Size OF THE BATTERY Really Does Matter!!😜😝🤡🤣
Have you ever considered aluminum busbars, as the battery terminals are also aluminum?
I have used a lot of aluminum in my career, mostly for architectural elements that might otherwise have been done in steel. I'm not a fan for using it in electrical applications due to it's greater resistance, somewhat greater potential for corrosion and most of all its greater coefficient of expansion due to heat. It does dissipate heat nicely so it worked well for heat sinks.

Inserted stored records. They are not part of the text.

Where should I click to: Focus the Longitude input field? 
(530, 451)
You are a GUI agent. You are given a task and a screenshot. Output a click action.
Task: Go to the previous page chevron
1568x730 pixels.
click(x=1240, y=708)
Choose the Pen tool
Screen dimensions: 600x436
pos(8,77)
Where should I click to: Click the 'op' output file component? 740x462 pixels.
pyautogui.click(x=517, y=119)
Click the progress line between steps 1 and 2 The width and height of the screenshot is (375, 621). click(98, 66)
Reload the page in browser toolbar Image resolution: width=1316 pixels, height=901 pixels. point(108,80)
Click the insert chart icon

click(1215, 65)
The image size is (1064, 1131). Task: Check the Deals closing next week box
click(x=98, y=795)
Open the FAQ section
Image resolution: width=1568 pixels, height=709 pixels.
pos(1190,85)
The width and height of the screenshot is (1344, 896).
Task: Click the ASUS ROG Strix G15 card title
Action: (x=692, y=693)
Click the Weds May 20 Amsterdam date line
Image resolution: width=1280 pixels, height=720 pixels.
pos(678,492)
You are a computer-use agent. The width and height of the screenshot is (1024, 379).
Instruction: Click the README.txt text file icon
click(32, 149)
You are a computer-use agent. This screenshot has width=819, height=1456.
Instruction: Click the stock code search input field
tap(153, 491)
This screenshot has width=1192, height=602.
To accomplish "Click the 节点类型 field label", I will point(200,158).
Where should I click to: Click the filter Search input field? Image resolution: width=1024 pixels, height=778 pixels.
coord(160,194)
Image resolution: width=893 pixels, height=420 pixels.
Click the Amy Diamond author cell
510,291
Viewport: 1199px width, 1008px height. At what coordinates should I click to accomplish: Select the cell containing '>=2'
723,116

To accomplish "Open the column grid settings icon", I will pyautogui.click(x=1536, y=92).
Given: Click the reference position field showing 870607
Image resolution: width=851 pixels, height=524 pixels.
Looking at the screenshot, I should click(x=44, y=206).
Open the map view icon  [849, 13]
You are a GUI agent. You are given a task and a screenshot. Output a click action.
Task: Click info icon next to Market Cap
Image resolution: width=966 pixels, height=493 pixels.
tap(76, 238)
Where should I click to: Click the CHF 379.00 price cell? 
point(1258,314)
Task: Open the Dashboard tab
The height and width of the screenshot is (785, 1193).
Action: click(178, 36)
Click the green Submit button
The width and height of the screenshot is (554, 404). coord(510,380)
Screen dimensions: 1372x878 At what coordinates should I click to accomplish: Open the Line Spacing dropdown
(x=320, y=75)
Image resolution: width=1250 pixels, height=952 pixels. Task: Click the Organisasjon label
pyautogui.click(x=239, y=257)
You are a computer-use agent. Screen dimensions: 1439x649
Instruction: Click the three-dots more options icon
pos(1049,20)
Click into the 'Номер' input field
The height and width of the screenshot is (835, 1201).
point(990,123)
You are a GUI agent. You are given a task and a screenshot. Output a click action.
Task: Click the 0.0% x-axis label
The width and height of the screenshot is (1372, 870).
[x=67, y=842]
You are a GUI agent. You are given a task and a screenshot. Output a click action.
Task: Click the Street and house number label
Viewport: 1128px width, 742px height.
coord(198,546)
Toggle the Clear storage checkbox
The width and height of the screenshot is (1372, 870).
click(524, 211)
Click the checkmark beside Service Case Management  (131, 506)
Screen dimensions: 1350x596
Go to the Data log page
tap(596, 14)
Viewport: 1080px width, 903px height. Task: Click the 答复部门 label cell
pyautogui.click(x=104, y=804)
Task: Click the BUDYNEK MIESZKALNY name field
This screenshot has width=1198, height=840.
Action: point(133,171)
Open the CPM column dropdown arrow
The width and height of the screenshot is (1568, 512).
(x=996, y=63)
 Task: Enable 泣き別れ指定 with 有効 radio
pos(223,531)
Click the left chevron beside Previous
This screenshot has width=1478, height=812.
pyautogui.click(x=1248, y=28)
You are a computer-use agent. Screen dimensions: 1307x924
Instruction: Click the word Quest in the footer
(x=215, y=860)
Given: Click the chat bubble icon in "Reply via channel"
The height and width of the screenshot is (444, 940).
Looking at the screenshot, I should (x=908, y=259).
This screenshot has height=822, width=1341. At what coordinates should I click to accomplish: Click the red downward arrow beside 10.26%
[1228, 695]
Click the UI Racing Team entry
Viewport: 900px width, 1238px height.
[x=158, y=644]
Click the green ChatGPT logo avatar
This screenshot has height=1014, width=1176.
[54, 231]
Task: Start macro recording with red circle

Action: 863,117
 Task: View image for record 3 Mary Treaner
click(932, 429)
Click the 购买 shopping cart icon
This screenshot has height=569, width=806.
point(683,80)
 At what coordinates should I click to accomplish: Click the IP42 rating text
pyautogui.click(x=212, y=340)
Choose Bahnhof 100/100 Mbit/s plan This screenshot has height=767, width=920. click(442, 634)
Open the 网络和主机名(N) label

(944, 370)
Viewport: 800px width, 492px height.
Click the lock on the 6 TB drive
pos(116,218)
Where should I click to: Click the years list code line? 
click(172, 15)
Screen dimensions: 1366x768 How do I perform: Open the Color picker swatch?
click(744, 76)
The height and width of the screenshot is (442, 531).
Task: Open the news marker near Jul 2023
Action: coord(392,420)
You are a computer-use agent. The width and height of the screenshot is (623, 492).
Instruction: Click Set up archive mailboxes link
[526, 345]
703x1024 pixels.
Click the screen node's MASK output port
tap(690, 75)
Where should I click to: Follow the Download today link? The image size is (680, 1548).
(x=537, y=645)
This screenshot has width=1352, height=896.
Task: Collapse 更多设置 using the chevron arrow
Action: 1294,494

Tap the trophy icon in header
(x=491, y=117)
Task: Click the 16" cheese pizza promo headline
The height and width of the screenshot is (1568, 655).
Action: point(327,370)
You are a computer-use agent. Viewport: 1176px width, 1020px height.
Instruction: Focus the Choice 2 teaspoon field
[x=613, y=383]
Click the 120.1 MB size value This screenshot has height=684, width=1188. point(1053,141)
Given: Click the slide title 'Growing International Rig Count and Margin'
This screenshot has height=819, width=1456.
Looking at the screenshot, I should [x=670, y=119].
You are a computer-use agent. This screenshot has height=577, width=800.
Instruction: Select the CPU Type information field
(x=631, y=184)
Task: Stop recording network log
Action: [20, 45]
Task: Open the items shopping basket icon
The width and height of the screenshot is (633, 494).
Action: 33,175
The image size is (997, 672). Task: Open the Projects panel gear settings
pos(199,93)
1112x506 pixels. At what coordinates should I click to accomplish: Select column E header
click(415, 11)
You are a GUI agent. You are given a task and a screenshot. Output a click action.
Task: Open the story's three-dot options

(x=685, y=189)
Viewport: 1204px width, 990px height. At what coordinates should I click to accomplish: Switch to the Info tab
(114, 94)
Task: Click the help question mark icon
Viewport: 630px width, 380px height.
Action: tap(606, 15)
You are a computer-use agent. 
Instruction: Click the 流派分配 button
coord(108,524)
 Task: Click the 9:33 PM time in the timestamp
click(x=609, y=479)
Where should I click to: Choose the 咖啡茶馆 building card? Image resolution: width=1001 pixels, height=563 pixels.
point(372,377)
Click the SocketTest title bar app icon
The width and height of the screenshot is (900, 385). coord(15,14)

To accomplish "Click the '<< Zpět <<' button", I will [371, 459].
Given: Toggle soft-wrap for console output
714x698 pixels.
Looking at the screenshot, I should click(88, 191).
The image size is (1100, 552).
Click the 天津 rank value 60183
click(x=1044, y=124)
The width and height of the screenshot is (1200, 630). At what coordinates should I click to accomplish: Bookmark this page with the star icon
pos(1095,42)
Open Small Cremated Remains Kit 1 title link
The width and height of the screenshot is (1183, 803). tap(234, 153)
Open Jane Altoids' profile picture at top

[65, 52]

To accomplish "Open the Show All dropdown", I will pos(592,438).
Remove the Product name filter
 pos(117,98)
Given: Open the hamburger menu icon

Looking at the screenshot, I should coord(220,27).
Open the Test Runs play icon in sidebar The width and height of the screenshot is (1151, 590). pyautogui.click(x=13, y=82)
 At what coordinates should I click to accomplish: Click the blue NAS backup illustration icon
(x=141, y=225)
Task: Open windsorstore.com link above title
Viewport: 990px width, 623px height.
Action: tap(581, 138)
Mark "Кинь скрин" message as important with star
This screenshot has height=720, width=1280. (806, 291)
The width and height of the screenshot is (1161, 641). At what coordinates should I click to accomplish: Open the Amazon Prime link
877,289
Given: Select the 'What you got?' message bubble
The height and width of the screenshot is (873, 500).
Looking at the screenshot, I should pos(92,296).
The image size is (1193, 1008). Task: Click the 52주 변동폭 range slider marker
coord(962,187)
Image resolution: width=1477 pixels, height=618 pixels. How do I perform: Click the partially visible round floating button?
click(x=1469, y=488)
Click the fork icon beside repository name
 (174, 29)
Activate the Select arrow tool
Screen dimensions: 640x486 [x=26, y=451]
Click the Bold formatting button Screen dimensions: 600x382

was there not issues with using Al wire in houses in past? Had to do with corrosion connecting to brass?? Is there an issue connecting brass busbars to Al terminals?? Not an expert just wondering
@@gregnorman3183 I think it was more to do with heat cycling and loosening terminals that weren’t maintained. Noalox was used on the terminals. Dielectric unions were used to join aluminum to copper but we were supposed to go back and RE tighten all the connections on a regular basis which I think was ten years but it never happened. Big bus bars in panels are often still an aluminum alloy with no special requirements for use with copper. I’m not an expert either but I’ve built some buildings over the span of my career. I picked up little along the way.
@@RayBuildsCoolStuff Barring the availability/cost of copper sheet material, I CNC-cut bus bars out of aluminum.
My builds don't suffer from corrosion, nor do they experience any adverse effects from expansion (mostly because they don't heat up...like at all!). Correctly sized, aluminum bus bars will rarely rise above ambient temperature; even under full load.
Additionally, as far as conductivity is concerned, with copper as the base, the next best alternatives are #2, gold, and #3, aluminum, with 63% the conductivity of copper.
Beyond that, I build battery box cages with aluminum extrusions lined with CNC-cut polyethylene plastic for a water resistant seal, as well as protection from accidental shorts, etc. In marine applications, I weld the plastic and add a gasket to the top.
Wiring exits the enclosure via IP-69 rated gland nuts, and the top is directly secured to the cage's top rail.
I also build with aluminum extrusions instead of wood for reduced weight and increased strength. Laser straight with stronger connections that can be easily disassembled and reassembled without damage or weakening the joint whenever needed.
@@ARepublicIfYouCanKeepIt sounds great!
I am replacing all 4 awg
Ray use welding wire mate.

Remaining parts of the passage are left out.